O mundo virou de pernas para o ar. Os EUA, condenando e até atacando outros países, para promover a “democracia” e definições jacobinas dos direitos humanos, estão se tornando os líderes da esquerda internacional. A Rússia está reafirmando o seu papel histórico como líder da direita internacional. Esta é uma inversão de importância histórica. A política externa estadunidense deveria se basear nos interesses dos EUA, e não numa afinidade por qualquer potência estrangeira. Mas colocar os EUA em primeiro lugar não requer hostilidade contra a Rússia ou quem quer que seja. Ao contrário: os conservadores estadunidenses deveriam dar as boas-vindas à ressurgência de uma Rússia conservadora.

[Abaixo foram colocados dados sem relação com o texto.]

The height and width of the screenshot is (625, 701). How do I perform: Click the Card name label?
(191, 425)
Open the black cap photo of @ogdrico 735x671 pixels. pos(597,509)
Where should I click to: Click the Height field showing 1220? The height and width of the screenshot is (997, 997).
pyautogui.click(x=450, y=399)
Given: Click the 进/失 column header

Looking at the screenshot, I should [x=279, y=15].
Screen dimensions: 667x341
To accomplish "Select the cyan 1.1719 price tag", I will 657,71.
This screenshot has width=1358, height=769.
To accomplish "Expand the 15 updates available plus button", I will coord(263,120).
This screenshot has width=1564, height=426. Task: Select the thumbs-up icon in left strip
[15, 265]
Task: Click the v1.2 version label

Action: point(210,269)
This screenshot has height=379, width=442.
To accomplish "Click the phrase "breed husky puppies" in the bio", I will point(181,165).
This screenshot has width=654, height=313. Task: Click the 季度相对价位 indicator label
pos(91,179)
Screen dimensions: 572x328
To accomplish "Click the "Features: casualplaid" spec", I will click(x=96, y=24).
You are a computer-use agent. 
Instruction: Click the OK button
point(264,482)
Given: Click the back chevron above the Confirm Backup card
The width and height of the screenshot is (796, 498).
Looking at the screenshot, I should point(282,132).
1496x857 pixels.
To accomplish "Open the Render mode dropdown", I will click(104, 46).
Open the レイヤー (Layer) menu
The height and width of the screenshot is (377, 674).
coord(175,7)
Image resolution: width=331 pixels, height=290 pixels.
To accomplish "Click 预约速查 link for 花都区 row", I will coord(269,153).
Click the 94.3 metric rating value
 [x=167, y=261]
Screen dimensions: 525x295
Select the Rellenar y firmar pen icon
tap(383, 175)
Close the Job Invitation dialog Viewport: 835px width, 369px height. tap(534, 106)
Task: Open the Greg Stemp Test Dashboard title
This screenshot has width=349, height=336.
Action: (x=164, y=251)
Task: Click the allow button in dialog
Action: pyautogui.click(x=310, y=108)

Não é difícil concordar com a conclusão explícita de Buchanan e Lind, de que o presidente russo ocupa hoje uma posição singular entre os chefes de Estado e de governo do planeta, como defensor dos valores cristãos que fundamentam a ideia do Estado nacional soberano, que a humanidade precisa recuperar, se quiser reverter a presente decadência moral induzida pelos defensores de uma ordem mundial oligárquica.